**Trecho selecionado:**
O Instituto Paraná Pesquisas informou ao Tribunal Regional Eleitoral do Tocantins (TRE-TO) que os dados eleitorais divulgados em redes sociais sobre o cenário no Estado não correspondem aos números apurados pela empresa. A manifestação foi apresentada na quarta-feira, 10 de junho, no processo que investiga o suposto vazamento do levantamento suspenso (TO-04463/2026).
No documento, o instituto afirma ser vítima de “ilícita manipulação” e nega qualquer responsabilidade pelo material compartilhado. “Nenhum desses perfis pertence ou possui qualquer conexão com o Instituto Paraná Pesquisas, nem mesmo retrata a veracidade de qualquer levantamento de dados feito, pois os dados reais destoam dos divulgados”, diz o texto.
Sigilos quebrados
A confirmação de fraude reforça decisão já tomada pelo TRE-TO, que determinou a quebra de sigilo de quatro contas responsáveis pela difusão das supostas pesquisas. Foram alvo da medida os perfis do Instagram @fiscaisdopovodno, @brasildagenteofc e @miracemaurgente, além do perfil no X (antigo Twitter) do ex-prefeito de Pedro Afonso, Tom Belarmino (@TomBelarmino). Os autos serão enviados ao Ministério Público Eleitoral, que pode pleitear multas superiores a R$ 100 mil e até pedidos de prisão.

**Tarefas solicitadas:**
1. Na notícia sobre o suposto vazamento de pesquisa eleitoral no Tocantins, condense o parágrafo iniciado por "A confirmação de fraude reforça" sem perder os fatos principais.
2. Dê sequência à notícia sobre o suposto vazamento de pesquisa eleitoral no Tocantins a partir do ponto em que ela termina.

**Linhas listadas:**
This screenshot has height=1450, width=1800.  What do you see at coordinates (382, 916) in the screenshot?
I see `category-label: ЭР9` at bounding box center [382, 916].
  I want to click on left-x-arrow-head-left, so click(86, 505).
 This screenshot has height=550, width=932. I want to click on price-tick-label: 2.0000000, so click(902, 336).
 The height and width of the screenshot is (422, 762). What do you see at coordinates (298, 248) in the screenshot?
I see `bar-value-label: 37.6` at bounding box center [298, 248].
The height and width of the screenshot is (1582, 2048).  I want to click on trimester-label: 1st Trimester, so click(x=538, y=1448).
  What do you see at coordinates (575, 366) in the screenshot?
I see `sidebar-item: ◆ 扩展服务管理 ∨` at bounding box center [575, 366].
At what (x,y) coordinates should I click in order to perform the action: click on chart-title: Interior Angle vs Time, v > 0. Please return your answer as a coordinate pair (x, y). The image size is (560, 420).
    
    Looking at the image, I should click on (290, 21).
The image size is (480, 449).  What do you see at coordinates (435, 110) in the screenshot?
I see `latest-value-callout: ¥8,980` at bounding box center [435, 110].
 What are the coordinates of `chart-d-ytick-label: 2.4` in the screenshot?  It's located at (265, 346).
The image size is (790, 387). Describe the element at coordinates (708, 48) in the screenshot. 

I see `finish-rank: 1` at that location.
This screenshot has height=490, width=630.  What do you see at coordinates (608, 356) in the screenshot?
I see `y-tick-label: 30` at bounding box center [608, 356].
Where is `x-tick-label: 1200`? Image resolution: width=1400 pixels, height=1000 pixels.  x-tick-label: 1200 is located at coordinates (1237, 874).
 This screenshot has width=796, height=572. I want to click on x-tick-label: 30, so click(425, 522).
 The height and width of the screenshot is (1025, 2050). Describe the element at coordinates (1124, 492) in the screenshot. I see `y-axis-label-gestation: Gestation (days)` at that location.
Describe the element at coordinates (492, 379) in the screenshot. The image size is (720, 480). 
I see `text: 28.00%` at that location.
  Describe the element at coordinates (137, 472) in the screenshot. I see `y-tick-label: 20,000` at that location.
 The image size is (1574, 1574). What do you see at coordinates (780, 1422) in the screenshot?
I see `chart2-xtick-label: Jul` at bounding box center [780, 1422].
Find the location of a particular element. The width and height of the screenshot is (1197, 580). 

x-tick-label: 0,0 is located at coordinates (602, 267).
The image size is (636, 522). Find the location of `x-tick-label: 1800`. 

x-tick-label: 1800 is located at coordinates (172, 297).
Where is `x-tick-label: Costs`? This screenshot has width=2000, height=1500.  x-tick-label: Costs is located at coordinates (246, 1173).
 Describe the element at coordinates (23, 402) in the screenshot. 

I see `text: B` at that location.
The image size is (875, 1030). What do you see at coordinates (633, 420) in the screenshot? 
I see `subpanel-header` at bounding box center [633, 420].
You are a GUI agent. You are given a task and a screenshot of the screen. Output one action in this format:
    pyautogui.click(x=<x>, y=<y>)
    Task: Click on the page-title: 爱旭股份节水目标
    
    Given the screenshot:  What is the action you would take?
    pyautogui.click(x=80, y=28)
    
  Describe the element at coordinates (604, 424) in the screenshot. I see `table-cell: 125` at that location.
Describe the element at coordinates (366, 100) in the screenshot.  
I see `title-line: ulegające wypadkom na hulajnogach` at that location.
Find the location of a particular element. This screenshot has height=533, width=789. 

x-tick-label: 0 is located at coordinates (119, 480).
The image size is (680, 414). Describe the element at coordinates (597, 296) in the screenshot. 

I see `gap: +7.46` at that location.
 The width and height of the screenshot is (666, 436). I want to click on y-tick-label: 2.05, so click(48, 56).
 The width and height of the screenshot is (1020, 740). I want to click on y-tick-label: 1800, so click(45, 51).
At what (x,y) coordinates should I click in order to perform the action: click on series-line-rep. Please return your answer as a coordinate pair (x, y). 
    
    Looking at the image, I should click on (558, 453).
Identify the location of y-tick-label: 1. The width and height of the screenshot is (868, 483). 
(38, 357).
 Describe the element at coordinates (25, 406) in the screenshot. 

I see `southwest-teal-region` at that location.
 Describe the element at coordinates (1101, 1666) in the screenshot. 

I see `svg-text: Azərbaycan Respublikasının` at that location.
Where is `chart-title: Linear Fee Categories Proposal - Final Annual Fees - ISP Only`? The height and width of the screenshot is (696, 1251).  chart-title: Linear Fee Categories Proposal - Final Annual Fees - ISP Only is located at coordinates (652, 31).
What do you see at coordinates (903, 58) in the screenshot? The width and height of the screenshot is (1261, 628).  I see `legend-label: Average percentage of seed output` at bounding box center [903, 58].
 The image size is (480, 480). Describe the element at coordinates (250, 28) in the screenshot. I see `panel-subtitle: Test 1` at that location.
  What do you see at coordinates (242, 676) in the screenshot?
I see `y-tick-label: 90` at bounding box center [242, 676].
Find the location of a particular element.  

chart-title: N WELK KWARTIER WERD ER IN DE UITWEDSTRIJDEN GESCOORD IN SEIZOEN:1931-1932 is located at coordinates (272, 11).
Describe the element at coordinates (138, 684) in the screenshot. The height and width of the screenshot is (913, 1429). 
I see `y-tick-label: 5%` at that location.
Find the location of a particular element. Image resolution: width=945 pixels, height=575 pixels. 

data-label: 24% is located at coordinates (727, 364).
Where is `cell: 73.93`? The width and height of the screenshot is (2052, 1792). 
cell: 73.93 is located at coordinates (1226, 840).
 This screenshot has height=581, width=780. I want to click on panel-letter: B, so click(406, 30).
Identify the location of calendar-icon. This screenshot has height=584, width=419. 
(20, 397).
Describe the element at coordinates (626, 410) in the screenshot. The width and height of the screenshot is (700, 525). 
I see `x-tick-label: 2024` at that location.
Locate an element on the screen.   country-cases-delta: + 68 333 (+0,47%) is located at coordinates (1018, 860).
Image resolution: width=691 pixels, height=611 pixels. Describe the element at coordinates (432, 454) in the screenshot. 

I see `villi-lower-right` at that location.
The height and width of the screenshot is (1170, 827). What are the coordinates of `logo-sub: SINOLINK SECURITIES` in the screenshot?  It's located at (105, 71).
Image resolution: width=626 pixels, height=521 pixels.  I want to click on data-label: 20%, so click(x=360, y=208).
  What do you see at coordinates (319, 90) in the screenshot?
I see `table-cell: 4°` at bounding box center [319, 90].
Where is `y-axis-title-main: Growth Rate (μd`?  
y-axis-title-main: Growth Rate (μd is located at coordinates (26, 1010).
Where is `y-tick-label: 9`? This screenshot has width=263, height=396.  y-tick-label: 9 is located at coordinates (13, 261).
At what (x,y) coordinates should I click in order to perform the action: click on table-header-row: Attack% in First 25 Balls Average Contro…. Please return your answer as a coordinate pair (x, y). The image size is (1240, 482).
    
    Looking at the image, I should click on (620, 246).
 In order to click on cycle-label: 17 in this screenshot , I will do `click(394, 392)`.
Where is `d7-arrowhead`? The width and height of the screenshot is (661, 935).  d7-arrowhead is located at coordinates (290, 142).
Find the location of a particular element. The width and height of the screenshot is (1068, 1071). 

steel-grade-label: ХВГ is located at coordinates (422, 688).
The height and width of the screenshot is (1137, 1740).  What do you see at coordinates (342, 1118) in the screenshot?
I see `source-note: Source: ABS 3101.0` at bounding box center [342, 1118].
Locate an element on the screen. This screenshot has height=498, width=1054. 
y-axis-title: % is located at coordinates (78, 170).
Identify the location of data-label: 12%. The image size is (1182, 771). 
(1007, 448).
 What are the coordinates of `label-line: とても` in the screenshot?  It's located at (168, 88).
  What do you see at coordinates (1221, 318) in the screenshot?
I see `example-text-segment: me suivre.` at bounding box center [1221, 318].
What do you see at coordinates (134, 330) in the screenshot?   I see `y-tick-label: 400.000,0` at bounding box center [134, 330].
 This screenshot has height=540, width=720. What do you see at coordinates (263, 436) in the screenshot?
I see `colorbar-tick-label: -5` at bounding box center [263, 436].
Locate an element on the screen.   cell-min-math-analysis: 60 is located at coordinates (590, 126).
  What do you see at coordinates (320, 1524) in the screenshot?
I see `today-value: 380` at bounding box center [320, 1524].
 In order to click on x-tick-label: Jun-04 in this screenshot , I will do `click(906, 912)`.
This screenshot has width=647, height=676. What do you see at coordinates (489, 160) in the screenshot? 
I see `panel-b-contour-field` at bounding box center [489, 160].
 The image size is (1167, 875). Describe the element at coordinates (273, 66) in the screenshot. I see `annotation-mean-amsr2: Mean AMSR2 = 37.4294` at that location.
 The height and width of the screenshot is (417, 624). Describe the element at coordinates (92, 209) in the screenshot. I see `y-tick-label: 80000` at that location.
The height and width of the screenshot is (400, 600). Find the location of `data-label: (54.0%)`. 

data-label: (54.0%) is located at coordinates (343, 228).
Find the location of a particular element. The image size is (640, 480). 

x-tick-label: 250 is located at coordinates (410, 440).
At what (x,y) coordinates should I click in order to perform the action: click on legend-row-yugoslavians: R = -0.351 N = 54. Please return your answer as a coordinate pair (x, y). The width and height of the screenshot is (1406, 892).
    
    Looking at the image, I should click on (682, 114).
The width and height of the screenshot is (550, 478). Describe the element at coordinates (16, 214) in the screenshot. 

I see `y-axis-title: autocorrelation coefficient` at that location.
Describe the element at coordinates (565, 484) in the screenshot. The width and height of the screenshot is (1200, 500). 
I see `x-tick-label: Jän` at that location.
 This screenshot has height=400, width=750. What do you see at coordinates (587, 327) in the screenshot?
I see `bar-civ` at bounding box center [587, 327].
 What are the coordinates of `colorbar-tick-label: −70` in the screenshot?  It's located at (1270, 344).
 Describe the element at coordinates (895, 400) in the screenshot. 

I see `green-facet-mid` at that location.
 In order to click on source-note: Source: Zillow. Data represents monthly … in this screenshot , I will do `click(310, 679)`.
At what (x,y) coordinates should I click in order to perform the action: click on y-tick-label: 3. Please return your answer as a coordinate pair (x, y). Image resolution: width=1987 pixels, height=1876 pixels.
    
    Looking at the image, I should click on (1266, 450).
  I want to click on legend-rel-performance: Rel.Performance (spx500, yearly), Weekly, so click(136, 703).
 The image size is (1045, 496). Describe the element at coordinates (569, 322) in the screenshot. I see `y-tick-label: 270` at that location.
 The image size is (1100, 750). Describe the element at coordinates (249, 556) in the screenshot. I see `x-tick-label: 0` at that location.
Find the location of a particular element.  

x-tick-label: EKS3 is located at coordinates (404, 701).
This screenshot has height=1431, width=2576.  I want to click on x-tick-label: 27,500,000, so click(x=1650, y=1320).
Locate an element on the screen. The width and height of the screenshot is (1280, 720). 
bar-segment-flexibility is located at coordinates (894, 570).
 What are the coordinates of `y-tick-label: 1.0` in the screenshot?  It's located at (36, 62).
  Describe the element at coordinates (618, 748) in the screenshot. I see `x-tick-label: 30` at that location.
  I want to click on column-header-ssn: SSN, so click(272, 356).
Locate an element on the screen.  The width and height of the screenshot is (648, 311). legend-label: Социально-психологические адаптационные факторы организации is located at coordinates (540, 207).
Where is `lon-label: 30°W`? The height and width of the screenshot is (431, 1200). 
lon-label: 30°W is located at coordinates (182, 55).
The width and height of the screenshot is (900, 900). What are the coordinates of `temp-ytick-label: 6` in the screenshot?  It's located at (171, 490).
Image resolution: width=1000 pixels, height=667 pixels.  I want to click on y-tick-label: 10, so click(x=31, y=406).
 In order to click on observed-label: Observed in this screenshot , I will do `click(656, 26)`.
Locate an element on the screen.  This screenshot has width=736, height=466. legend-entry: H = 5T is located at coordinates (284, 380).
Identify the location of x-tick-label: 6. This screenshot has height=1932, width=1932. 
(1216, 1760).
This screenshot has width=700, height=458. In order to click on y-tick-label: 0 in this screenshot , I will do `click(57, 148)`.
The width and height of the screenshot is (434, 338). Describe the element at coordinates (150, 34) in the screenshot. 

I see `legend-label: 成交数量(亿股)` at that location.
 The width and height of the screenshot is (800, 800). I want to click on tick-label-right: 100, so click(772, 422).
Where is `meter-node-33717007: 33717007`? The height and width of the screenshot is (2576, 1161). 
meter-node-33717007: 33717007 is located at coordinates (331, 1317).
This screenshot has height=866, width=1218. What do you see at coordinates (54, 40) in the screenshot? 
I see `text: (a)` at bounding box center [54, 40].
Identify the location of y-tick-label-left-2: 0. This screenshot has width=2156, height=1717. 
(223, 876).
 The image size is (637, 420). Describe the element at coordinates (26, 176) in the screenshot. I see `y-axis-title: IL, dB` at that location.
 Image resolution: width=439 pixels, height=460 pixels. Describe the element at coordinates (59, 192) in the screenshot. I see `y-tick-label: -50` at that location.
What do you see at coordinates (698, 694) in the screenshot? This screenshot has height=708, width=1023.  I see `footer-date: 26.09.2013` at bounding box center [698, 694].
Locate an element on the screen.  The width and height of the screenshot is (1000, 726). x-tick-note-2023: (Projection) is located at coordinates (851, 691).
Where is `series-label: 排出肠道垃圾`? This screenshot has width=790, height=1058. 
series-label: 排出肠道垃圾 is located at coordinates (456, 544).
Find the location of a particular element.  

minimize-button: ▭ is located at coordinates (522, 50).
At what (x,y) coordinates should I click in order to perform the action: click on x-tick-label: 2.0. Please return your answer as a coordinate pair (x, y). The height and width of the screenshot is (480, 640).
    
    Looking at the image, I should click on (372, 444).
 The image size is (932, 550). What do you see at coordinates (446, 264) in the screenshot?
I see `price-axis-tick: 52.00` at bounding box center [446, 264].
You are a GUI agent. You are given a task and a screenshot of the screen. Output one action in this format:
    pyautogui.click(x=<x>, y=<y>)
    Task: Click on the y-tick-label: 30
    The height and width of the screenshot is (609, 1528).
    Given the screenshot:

**Suas respostas:**
1. A confirmação de fraude reforça a decisão do TRE-TO de quebrar o sigilo de quatro contas que divulgaram as supostas pesquisas. Três são perfis do Instagram: @fiscaisdopovodno, @brasildagenteofc e @miracemaurgente. A quarta é o perfil no X do ex-prefeito de Pedro Afonso, Tom Belarmino (@TomBelarmino). O processo seguirá para o Ministério Público Eleitoral, que pode pedir multas acima de R$ 100 mil e até prisões.

2.
Indícios de montagem
Na defesa, o Paraná Pesquisas detalhou que a arte divulgada pelos perfis investigados contém a bandeira do Tocantins e apresenta números redondos, prática que não é adotada pela empresa, que sempre exibe uma casa decimal em seus relatórios oficiais. A companhia ressaltou ainda que os resultados verdadeiros permanecem em sigilo em seu sistema interno, com acesso restrito à estatística responsável.
Diante dos esclarecimentos, o instituto solicitou a improcedência da representação movida contra si e defendeu que eventuais sanções recaiam apenas sobre os responsáveis pela publicação dos dados falsificados.